**YOUR ASSIGNMENT:** Your response should consist of every line below, reproduced without alteration.

━━━ RECORDS SUPPLIED ━━━

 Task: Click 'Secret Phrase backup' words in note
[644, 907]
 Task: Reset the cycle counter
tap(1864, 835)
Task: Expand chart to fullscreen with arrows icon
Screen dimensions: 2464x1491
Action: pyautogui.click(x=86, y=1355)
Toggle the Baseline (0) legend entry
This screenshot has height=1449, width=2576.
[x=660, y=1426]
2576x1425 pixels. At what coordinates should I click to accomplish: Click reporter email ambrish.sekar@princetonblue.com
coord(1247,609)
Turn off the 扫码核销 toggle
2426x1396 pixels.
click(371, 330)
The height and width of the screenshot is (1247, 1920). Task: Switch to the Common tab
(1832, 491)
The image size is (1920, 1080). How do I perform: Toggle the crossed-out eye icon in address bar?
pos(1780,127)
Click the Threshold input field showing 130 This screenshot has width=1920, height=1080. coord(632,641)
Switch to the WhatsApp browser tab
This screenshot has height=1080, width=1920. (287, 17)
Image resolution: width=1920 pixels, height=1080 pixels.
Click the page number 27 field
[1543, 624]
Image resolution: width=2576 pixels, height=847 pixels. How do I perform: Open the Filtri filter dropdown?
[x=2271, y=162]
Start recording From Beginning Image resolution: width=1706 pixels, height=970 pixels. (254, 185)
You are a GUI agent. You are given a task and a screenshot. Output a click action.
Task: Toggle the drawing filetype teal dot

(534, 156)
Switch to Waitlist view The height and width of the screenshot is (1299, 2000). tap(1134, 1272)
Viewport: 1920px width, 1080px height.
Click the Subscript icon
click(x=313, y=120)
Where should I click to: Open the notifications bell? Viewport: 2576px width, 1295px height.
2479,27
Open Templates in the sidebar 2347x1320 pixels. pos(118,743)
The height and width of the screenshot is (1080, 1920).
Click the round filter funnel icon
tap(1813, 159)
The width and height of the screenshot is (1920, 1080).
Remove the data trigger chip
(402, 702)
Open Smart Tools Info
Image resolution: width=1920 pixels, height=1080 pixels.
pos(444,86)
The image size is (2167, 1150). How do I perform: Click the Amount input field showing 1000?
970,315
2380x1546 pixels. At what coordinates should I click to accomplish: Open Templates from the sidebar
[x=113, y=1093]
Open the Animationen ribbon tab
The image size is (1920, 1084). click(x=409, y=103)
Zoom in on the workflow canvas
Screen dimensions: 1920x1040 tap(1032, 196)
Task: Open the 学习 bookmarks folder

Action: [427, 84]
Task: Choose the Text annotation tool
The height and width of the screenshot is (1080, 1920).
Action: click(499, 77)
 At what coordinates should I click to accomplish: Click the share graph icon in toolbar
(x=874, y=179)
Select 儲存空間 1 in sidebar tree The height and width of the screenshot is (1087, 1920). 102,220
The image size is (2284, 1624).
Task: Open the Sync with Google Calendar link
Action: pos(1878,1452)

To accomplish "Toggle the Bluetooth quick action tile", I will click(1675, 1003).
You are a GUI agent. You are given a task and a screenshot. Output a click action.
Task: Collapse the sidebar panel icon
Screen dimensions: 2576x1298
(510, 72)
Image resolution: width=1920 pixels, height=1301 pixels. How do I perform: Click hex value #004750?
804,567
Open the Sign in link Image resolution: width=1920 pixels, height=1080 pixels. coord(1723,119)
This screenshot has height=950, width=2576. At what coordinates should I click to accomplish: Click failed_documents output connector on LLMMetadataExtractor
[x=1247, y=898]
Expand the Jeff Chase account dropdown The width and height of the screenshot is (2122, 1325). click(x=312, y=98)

━━━

**COMPLETED TASK:**
 Task: Click 'Secret Phrase backup' words in note
[644, 907]
 Task: Reset the cycle counter
tap(1864, 835)
Task: Expand chart to fullscreen with arrows icon
Screen dimensions: 2464x1491
Action: pyautogui.click(x=86, y=1355)
Toggle the Baseline (0) legend entry
This screenshot has height=1449, width=2576.
[x=660, y=1426]
2576x1425 pixels. At what coordinates should I click to accomplish: Click reporter email ambrish.sekar@princetonblue.com
coord(1247,609)
Turn off the 扫码核销 toggle
2426x1396 pixels.
click(371, 330)
The height and width of the screenshot is (1247, 1920). Task: Switch to the Common tab
(1832, 491)
The image size is (1920, 1080). How do I perform: Toggle the crossed-out eye icon in address bar?
pos(1780,127)
Click the Threshold input field showing 130 This screenshot has width=1920, height=1080. coord(632,641)
Switch to the WhatsApp browser tab
This screenshot has height=1080, width=1920. (287, 17)
Image resolution: width=1920 pixels, height=1080 pixels.
Click the page number 27 field
[1543, 624]
Image resolution: width=2576 pixels, height=847 pixels. How do I perform: Open the Filtri filter dropdown?
[x=2271, y=162]
Start recording From Beginning Image resolution: width=1706 pixels, height=970 pixels. (254, 185)
You are a GUI agent. You are given a task and a screenshot. Output a click action.
Task: Toggle the drawing filetype teal dot

(534, 156)
Switch to Waitlist view The height and width of the screenshot is (1299, 2000). tap(1134, 1272)
Viewport: 1920px width, 1080px height.
Click the Subscript icon
click(x=313, y=120)
Where should I click to: Open the notifications bell? Viewport: 2576px width, 1295px height.
2479,27
Open Templates in the sidebar 2347x1320 pixels. pos(118,743)
The height and width of the screenshot is (1080, 1920).
Click the round filter funnel icon
tap(1813, 159)
The width and height of the screenshot is (1920, 1080).
Remove the data trigger chip
(402, 702)
Open Smart Tools Info
Image resolution: width=1920 pixels, height=1080 pixels.
pos(444,86)
The image size is (2167, 1150). How do I perform: Click the Amount input field showing 1000?
970,315
2380x1546 pixels. At what coordinates should I click to accomplish: Open Templates from the sidebar
[x=113, y=1093]
Open the Animationen ribbon tab
The image size is (1920, 1084). click(x=409, y=103)
Zoom in on the workflow canvas
Screen dimensions: 1920x1040 tap(1032, 196)
Task: Open the 学习 bookmarks folder

Action: [427, 84]
Task: Choose the Text annotation tool
The height and width of the screenshot is (1080, 1920).
Action: click(499, 77)
 At what coordinates should I click to accomplish: Click the share graph icon in toolbar
(x=874, y=179)
Select 儲存空間 1 in sidebar tree The height and width of the screenshot is (1087, 1920). 102,220
The image size is (2284, 1624).
Task: Open the Sync with Google Calendar link
Action: pos(1878,1452)

To accomplish "Toggle the Bluetooth quick action tile", I will click(1675, 1003).
You are a GUI agent. You are given a task and a screenshot. Output a click action.
Task: Collapse the sidebar panel icon
Screen dimensions: 2576x1298
(510, 72)
Image resolution: width=1920 pixels, height=1301 pixels. How do I perform: Click hex value #004750?
804,567
Open the Sign in link Image resolution: width=1920 pixels, height=1080 pixels. coord(1723,119)
This screenshot has height=950, width=2576. At what coordinates should I click to accomplish: Click failed_documents output connector on LLMMetadataExtractor
[x=1247, y=898]
Expand the Jeff Chase account dropdown The width and height of the screenshot is (2122, 1325). click(x=312, y=98)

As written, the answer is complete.